Cet automne, j'ai passé environ cinq semaines dans la région de Fort Liard et de la rivière Liard, et j'ai séjourné avec une famille Slavey élargie, un sous-groupe des Dénés, qui tente de maintenir un style de vie traditionnel. J'aimerais vous raconter une partie de son histoire dans le contexte de certaines des autres expériences que j'ai vécues ailleurs dans la forêt boréale. J'aimerais également remercier le président, les sénateurs et les autres personnes présentes pour l'occasion qui m'est ici donnée de faire cette présentation.

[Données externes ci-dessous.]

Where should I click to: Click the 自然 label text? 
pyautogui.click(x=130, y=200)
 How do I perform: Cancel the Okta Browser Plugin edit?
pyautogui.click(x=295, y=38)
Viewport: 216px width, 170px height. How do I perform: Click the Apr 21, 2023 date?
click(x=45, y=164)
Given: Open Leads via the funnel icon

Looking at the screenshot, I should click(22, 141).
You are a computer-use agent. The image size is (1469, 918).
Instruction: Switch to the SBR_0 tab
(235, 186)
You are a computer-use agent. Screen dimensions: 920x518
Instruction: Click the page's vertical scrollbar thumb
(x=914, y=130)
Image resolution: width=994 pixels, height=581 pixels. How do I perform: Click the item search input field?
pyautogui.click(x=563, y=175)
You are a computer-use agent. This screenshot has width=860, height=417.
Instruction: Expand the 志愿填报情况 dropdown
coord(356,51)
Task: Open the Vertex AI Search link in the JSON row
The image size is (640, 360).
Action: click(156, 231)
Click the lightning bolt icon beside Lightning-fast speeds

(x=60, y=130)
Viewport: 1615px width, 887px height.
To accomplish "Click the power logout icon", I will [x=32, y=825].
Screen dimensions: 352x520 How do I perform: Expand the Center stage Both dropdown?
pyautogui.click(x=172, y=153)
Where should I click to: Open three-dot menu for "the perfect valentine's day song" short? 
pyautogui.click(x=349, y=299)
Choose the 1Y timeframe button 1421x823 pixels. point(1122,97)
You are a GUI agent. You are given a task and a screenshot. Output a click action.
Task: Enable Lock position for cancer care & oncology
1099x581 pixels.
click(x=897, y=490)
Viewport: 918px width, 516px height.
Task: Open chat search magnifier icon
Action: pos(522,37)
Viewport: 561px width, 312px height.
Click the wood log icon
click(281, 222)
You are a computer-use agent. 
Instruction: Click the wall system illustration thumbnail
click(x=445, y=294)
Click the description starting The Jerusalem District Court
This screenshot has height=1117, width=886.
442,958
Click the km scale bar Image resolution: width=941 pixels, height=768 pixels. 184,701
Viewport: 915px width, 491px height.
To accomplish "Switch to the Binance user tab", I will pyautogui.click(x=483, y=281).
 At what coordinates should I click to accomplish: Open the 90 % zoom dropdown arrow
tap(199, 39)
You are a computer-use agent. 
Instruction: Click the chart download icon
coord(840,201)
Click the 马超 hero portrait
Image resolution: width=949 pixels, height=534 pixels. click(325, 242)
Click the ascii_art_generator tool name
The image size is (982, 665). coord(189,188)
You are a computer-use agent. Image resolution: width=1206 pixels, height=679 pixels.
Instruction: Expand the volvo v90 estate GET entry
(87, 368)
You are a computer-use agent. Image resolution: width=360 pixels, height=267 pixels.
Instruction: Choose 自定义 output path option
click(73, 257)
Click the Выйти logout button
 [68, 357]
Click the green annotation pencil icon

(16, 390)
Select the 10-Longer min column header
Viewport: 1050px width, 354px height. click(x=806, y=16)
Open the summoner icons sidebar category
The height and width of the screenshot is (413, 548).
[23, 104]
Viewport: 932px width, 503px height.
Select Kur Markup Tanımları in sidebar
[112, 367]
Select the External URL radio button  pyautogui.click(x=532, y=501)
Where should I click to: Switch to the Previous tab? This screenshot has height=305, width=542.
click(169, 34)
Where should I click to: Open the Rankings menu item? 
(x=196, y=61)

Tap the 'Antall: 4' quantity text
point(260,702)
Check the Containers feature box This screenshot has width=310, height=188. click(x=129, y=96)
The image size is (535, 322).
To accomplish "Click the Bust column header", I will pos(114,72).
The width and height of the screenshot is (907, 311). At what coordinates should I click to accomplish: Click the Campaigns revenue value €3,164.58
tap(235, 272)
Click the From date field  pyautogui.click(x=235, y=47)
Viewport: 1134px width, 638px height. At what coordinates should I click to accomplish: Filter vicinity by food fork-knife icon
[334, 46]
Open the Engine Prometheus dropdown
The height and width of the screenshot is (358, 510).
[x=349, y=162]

La première diapositive montre la rivière Liard, qui commence à l'extrémité nord des Rocheuses, sur son versant oriental, près de Watson Lake dans le Yukon.
La diapositive suivante montre la rivière qui trace une ligne tout juste au sud du 60e parallèle, en allant vers l'est.
La diapositive suivante montre la rivière traversant un certain nombre d'écosystèmes du nord très différents, y compris le deuxième plus important écosystème de sources chaudes en Amérique du Nord, les Liard Hot Springs, que l'on voit sur la diapositive suivante. S'il y en a parmi vous qui avez emprunté l'autoroute de l'Alaska, vous avez peut-être eu la chance de passer un peu de temps dans cet endroit tout à fait unique.
La diapositive suivante montre la rivière serpentant tout juste au sud de la frontière du Yukon et des Territoires du Nord-Ouest. Elle trace des méandres jusqu'à une vaste plaine, et vous pouvez voir son lit se plier et se replier sur lui-même, créant une plaine inondable alluviale très riche et très fertile qui alimente cet exemple très productif et toujours largement intact de forêt boréale.
Cette diapositive-ci montre la rivière faisant une boucle vers le nord et jusque dans les Territoires du Nord-Ouest. Elle rejoint à Fort Simpson le fleuve Mackenzie, qui se jette dans la mer de Beaufort.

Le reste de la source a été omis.